Fifth Circuit Rejects Appeal Over Texas Judge’s Legal Novels

Nov. 6, 2024, 7:13 PM UTC

A Dallas bankruptcy judge’s novel depicting a hedge fund manager involved with a Mexican drug cartel didn’t bear enough resemblance to a real-life investment fund’s case so as to require her to recuse, an appeals court ruled.

Parallels between the fictional legal thriller “Hedging Death,” self-published by Chief Judge Stacey Jernigan of the US Bankruptcy Court for the Northern District of Texas, and the former chief executive of investment firm Highland Capital Management LP, James Dondero, aren’t sufficient to show she lacked impartiality, a three-judge panel of US Court of Appeals for the Fifth Circuit said in an opinion Tuesday.

Dondero had accused the judge of using him as inspiration for a villain in her novel while overseeing his former firm’s Chapter 11 case. But the examples he cited from “Hedging Death” and her other novel, “He Watches All My Paths” to support his argument of bias were “minor,” the appeals court found.

The Fifth Circuit affirmed a district court order denying a request from Dondero and his affiliated entities for Jernigan to be recused from the case.
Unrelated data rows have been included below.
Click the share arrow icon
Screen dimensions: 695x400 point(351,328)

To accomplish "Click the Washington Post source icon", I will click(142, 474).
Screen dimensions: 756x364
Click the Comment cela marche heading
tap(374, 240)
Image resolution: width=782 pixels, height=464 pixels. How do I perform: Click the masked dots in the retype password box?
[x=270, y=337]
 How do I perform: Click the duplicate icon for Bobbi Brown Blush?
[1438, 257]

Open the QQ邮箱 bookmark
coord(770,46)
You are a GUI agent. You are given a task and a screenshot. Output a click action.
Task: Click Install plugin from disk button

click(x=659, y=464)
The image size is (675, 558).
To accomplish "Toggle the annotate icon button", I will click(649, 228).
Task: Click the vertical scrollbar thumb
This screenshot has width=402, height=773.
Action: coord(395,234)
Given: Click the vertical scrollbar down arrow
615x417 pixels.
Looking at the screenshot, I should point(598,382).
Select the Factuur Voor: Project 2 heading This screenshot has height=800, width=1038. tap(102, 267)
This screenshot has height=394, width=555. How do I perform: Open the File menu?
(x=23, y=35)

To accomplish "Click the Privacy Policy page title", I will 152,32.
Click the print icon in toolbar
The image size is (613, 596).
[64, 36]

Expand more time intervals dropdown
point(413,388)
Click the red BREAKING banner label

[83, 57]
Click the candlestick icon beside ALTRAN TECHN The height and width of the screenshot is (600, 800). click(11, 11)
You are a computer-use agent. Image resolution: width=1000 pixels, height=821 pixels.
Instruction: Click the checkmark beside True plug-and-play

“It seems that a reasonable reader and observer of these proceedings would not necessarily question Chief Judge Jernigan’s impartiality in this case,” the appeals court said. “While some similarities between the books and the cases before Chief Judge Jernigan may raise cause for concern, the similarities are not close enough to find that the district court abused its discretion denying the petition.”

Highland, which managed a billion-dollar publicly traded investment portfolio, filed for Chapter 11 in 2019 after facing a $180 million arbitration judgment. Dondero agreed to give up his control of the company to an independent board in January 2020, and stepped down as an employee later that year. Jernigan in a 2021 plan confirmation order called Dondero a “serial litigator,” after he pitched several reorganization plans that were rejected by the independent board.

The Highland case has since led to several Fifth Circuit rulings.

“It’s astounding that despite the Court’s acknowledgment that Judge Jernigan’s novels ‘may raise cause for concern’, coupled with multiple examples of arguably biased comments, still do not reach the threshold that ‘her impartiality might be reasonably questioned requiring recusal’ from overseeing a five-year-old bankruptcy case where she consistently and overwhelmingly rules against Mr. Dondero,” a Dondero spokesperson told Bloomberg Law.

Jernigan’s novels include negative depictions of a character based on Dondero and the financial industry in which he operates, Dondero and his affiliated entities alleged in their appeal. Those affiliates include Highland Capital Management Fund Advisors LP, The Dugaboy Investment Trust, and NexPoint Real Estate Partners LLC.

But Jernigan’s actions and comments didn’t show favoritism or antagonism, and it’s not clear she has a personal bias against Dondero and his affiliated entities, the Fifth Circuit said.

“Hedging Death,” published in 2022, involved a Dallas-based investment fund “that manages the same mix of investments as Highland,” Dondero argued. Jernigan described the international tax activities and structures Dondero and Highland used as “byzantine,” the same word she used in her novel, Dondero said.

Additionally, her book called the life settlement industry—which Highland and Dondero invested in—"creepy,” they said.

“Hedging Death” stars protagonist Judge Avery Lassiter, and involves a wealthy Texas hedge fund manager who is suspected of insurance fraud and mysteriously goes missing in Mexico, according to the book’s online description.

The appeals court also rejected Dondero’s argument that Jernigan showed bias through “negative” opinions he said she expressed related to the bankruptcy cases of Acis Capital Management LP and Acis Captial Management GP LLC—where Dondero had previously been an executive.

Jernigan’s comments about Dondero being “transparently vexatious” and litigious were also based on “ample evidence” in the record, the Fifth Circuit said.

Dondero and his affiliates were represented by Crawford, Wishnew & Lang PLLC. Highland Capital Management LP was represented by Pachulski Stang Ziehl & Jones LLP and Hayward PLLC.

The case is Dondero v. Jernigan, 5th Cir., No 24-10287, opinion 11/5/24.